As many as 48 American states, as well as the District of Columbia and Puerto Rico, opened an antitrust investigation on Monday into Google, reported Reuters. The probe was started due to allegations that the search engine giant may have indulged in anti-competitive behaviour because of its control over online markets and search traffic.

California and Alabama refused to be part of the inquiry. Other states asked Google to provide documents on its advertising business, Texas Attorney General Ken Paxton, who is heading the inquiry, said. Other attorney generals described the investigation as preliminary, and said it could be expanded to include matters such as data privacy.

Arkansas Attorney General Leslie Rutledge called Google’s search engine a “juggernaut”. He said that Google’s free search sometimes leads to lack of freedom to choose the best products from the best companies. “When a company becomes a verb, it may seem as though the states are David taking on Goliath but I am proud to stand tall with my fellow attorneys general,” Rutledge said.

“When there is no longer a free market or competition, this increases prices, even when something is marketed as free, and harms consumers,” Florida Attorney General Ashley Moody said, according to CNBC. “Is something really free if we are increasingly giving over our privacy information?

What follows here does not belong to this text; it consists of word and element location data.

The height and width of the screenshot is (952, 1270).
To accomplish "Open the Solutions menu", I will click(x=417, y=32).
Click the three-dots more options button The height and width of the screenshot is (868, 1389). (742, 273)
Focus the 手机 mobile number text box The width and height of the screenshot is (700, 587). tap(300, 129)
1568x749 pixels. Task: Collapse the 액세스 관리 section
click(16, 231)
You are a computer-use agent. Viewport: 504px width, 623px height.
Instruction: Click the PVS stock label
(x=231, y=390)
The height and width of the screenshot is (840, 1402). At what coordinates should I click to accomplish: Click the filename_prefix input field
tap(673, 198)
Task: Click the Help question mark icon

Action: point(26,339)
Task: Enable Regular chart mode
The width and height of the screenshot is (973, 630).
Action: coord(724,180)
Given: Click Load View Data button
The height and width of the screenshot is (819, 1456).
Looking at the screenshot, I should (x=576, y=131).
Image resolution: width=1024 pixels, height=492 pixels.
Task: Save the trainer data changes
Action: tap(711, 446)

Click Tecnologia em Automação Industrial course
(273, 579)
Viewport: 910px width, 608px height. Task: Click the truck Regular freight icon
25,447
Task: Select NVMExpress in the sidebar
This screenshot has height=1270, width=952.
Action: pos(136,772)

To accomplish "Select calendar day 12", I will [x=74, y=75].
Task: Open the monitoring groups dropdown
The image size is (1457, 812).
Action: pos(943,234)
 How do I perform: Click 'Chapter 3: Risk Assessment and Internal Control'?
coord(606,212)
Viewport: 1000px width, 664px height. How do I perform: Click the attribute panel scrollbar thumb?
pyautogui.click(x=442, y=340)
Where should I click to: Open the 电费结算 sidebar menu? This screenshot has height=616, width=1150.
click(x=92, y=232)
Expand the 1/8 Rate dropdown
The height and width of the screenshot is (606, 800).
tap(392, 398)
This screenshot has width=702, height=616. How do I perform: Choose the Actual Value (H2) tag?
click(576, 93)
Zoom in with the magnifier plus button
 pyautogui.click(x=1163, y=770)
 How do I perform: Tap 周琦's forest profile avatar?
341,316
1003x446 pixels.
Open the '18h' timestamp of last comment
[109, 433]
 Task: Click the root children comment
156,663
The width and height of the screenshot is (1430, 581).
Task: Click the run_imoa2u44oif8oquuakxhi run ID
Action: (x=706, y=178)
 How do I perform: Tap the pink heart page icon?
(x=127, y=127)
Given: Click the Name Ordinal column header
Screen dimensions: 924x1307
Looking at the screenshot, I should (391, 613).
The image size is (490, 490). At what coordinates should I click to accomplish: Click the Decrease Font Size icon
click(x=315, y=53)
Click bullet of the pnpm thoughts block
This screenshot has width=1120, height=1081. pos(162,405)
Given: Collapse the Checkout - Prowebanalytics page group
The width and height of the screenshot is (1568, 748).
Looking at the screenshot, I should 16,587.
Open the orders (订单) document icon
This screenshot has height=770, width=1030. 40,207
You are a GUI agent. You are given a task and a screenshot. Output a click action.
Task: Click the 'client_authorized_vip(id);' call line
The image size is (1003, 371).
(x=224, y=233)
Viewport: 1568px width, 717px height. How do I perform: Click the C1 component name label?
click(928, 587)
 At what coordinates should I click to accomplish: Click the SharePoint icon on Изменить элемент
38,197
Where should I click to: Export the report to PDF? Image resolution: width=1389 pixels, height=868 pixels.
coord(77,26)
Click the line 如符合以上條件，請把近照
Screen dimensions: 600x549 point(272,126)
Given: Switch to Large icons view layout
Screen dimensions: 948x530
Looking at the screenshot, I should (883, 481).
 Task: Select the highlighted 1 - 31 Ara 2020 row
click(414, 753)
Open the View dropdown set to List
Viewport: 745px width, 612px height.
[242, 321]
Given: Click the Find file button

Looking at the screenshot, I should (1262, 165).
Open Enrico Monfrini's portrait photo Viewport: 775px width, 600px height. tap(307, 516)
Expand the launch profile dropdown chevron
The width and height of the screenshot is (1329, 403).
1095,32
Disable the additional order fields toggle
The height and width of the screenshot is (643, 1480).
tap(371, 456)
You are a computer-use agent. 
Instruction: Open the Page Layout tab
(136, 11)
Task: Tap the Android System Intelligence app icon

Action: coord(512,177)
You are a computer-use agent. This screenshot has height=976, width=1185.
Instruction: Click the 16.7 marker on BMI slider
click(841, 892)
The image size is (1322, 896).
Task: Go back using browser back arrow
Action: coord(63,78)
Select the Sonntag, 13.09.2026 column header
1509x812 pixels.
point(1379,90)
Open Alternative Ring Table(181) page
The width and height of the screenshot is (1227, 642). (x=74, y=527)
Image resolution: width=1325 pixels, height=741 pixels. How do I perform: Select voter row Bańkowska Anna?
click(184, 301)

Is something really free if online ad prices go up based on one company’s control?”

A spokesperson for California Attorney General Xavier Becerra said the state was committed to fighting anti-competitive behaviour by companies, but declined to comment further, “to protect the integrity of potential and ongoing investigations”.

The announcement of a probe did not significantly hurt the share prices of Google’s parent company Alphabet Inc. On Monday, the company’s stock closed just $1.05 down at $1205.27 on the NASDAQ.